I am American. I am Mexican.
My life is intertwined with relationships in the two worlds. I live in a first world country. I visit a third world country.
Trips across the border are very common and always quite welcome. I look forward to what is waiting for me here and there.
But as any other place in this material world we live in, wherever there is contact between poverty and wealth we are bound to experience some friction. In this case, I speak of an intrapersonal conflict that occurs every single time I cross the border.
If you’ve never been to the San Ysidro border crossing, the busiest border crossing in the world, let me paint you an image…
The dreaded “border wait” is literally a 2-hour parade of poor quality merchandise and brand name knock-offs: Ponchos, NFL team helmets, cartoon-character piggy banks, aztec calendars (in blankets, decorative stones, mirrors, posters, and clothing)…anything worth selling.
The parade features relentless salesmen that follow you until you purchase that home-made quality print of Al Pacino’s Scarface you may have glanced at, children earning your change with self-taught acrobatic juggling that is almost good enough to get them into the circus, indigenous mothers selling hand made bracelets along with their too-young-to-talk children selling “chicles” (gum).
The parade goes on 24/7 and you get a prime seating within your car, all without losing your spot in line.

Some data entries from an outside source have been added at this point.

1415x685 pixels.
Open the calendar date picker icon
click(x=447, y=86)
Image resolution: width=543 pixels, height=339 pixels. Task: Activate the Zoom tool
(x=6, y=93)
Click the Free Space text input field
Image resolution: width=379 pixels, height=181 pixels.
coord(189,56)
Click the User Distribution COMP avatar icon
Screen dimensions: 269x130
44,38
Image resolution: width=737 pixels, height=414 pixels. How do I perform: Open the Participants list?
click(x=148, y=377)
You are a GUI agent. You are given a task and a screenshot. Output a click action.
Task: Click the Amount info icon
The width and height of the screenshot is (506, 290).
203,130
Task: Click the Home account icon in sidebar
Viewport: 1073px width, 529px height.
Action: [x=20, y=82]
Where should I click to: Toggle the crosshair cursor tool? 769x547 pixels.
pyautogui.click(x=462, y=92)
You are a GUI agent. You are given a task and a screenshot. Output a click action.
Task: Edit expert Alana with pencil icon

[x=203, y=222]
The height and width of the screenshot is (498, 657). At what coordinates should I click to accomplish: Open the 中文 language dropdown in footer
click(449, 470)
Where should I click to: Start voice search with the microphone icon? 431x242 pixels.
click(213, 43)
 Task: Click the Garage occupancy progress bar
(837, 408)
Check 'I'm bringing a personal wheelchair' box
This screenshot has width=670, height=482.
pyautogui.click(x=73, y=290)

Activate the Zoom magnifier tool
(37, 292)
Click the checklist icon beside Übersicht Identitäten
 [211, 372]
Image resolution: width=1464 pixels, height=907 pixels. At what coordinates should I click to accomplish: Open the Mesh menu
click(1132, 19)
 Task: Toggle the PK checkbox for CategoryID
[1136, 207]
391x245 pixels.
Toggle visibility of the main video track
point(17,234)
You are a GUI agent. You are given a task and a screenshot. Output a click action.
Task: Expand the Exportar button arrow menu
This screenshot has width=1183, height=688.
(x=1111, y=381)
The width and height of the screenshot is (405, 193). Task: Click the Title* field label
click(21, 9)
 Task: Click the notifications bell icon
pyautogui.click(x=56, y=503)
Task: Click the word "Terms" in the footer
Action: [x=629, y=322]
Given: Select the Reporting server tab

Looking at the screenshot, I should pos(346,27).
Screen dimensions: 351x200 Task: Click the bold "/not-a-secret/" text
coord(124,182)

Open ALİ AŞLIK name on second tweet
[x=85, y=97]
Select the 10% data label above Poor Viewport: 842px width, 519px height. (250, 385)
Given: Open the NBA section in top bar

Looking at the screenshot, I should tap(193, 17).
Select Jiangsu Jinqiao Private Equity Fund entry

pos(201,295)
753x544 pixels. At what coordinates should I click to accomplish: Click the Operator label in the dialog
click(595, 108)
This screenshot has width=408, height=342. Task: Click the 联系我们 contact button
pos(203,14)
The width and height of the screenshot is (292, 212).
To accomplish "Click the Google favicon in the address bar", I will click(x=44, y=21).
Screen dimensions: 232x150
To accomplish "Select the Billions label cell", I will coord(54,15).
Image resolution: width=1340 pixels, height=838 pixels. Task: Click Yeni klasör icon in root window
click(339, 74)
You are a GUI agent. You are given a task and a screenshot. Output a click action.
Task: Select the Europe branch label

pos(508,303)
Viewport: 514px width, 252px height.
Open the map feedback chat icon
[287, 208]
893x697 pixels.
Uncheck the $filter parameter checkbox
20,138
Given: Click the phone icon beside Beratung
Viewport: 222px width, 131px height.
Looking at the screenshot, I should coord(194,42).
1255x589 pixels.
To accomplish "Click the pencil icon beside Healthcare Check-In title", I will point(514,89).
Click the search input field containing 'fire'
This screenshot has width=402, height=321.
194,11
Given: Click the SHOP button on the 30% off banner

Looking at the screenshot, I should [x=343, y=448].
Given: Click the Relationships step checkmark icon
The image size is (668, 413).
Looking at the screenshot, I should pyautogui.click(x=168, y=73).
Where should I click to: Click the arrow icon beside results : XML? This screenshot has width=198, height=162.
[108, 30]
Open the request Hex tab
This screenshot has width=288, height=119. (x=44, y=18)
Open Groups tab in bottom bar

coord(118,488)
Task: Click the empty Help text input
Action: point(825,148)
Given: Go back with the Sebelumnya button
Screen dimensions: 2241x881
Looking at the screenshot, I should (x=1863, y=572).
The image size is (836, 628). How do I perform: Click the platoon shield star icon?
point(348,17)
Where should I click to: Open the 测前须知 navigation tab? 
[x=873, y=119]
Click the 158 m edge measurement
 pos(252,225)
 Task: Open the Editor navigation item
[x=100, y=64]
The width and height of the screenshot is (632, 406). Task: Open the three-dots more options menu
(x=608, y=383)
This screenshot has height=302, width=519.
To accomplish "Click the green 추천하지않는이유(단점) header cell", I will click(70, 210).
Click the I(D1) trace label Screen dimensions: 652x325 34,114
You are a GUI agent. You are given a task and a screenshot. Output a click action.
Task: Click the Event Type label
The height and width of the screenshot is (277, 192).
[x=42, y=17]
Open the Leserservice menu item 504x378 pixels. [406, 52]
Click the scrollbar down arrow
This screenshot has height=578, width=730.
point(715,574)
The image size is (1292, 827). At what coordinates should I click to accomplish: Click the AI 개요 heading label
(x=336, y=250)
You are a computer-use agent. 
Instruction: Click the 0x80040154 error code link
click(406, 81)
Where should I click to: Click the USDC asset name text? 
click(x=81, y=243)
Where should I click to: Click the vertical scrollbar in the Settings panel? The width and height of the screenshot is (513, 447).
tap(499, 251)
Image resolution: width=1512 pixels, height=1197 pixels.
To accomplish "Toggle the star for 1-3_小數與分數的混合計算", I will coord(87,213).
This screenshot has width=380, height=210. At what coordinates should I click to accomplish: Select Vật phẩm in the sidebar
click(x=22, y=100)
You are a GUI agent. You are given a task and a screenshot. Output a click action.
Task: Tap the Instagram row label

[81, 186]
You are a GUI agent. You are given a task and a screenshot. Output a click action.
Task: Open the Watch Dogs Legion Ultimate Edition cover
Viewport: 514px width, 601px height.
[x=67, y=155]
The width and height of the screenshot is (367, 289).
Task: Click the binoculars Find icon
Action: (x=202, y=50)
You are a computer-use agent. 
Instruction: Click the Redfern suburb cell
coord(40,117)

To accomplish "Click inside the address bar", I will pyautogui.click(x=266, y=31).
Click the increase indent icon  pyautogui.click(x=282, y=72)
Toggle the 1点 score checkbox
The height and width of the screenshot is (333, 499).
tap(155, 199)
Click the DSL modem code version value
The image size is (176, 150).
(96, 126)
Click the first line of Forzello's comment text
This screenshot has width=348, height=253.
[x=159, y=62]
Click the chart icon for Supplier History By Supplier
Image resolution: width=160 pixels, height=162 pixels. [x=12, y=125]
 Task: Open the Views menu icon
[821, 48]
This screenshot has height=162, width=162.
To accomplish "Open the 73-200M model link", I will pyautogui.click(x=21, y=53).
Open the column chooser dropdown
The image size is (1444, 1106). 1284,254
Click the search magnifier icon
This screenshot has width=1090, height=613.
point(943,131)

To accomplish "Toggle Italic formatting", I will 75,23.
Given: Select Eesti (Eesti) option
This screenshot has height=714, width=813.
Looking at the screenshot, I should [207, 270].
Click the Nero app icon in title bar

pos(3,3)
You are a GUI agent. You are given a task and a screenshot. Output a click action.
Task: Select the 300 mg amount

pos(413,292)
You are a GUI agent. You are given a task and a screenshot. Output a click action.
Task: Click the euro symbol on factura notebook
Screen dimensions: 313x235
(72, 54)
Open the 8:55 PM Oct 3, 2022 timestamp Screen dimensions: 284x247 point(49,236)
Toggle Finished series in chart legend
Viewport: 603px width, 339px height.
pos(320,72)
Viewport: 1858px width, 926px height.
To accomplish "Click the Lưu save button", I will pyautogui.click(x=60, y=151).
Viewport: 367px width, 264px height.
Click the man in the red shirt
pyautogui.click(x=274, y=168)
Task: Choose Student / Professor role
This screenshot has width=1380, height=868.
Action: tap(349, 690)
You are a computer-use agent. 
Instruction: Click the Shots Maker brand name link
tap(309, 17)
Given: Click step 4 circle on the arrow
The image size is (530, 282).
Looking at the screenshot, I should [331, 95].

Along with all these opportunities to sell, the most vulnerable of our brothers and sisters see this as an opportunity to beg for help. Almost obligatory is the ask from our community’s 4 neighbors with the most need of our help.
The Missionaries: impeccably white uniformed religious group supporting the poor.
The Drug addicts: men with blackened skin from layers on top of other layers of exhaust fumes. Though a sinner he may be, who am I to judge, for I sin as well. Yet, his time of need is undeniable.
The Crippled: men and women handicapped by the loss of one or two limbs, the blind, those severely wounded or sickened begging for financial assistance for a medical procedure of some kind.
The Poor: indigenous women and children that have escaped from even more extreme poverty regions further South.
Each of these vulnerable neighbors is in desperate need, in a moment of crisis, in need of mercy.
‘Which of these three do you think was a neighbor…?’
…’The one who had mercy on him.’
Jesus told him, ‘Go and do likewise.’
Luke 10:36-37 (NIV)
Hundreds of times I have inched my way past my desperate brothers and sisters without extending my hand and expressing compassion or generosity. Hundreds of missed opportunities for God’s grace to flow through me. The excuses are many…
They’ll only use the money for drugs. They should be working. I don’t want to encourage them to beg. I need the money myself. I don’t have change. I have many other excuses to convince myself not to give joyfully.
But now I ask myself… “What would The Good Samaritan do?”